_To do:_ Switch "green" to "red" in the part of the data that opens with the line containing "The width and" and runs through the end of the data, changing nothing else. Give back only those lines, and leave the pictures out.

═════ Dataset rows ═════

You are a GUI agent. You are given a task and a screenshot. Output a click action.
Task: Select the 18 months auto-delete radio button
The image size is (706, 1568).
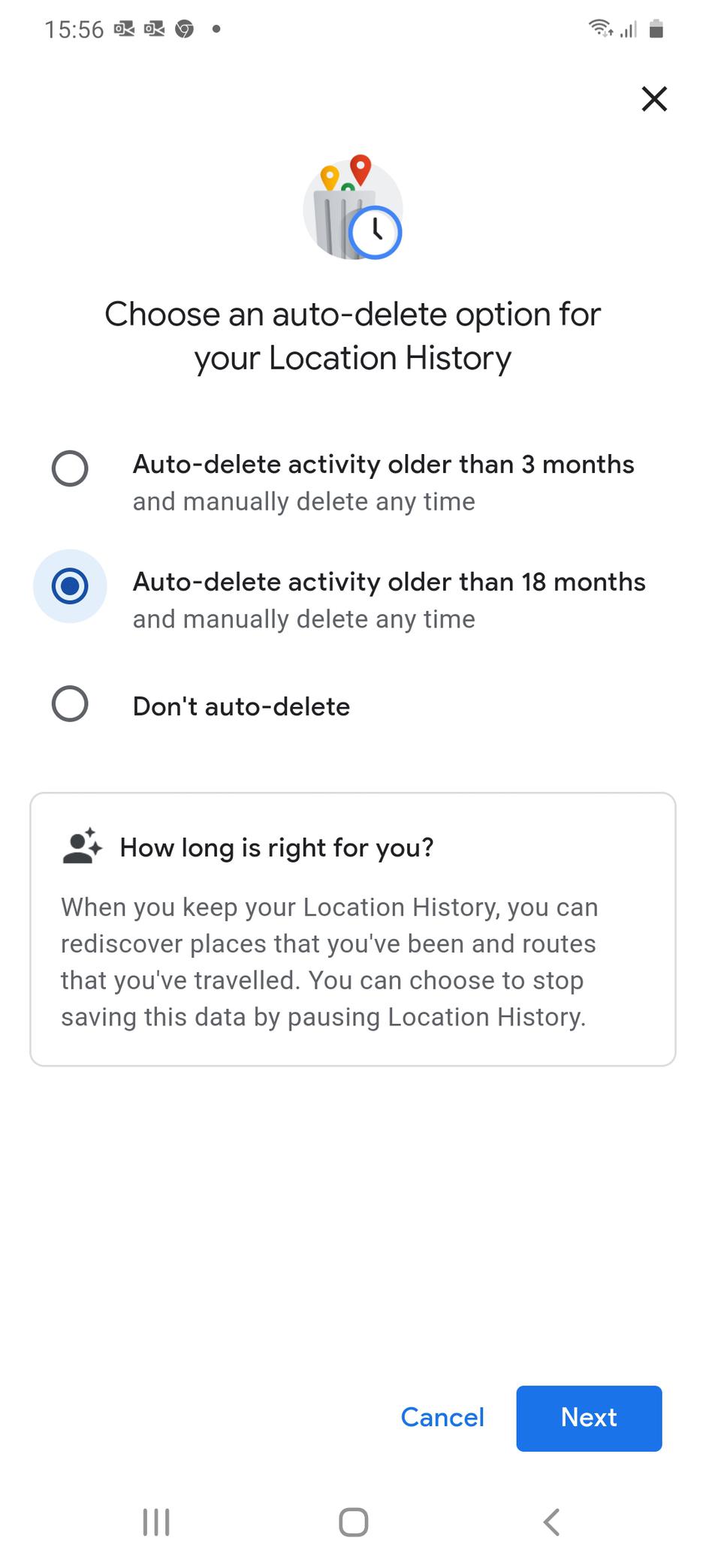click(70, 586)
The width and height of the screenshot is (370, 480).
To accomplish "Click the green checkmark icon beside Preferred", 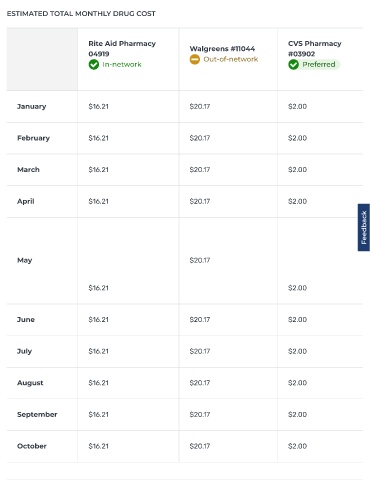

═════

_Solution to the problem:_
The width and height of the screenshot is (370, 480).
To accomplish "Click the red checkmark icon beside Preferred", 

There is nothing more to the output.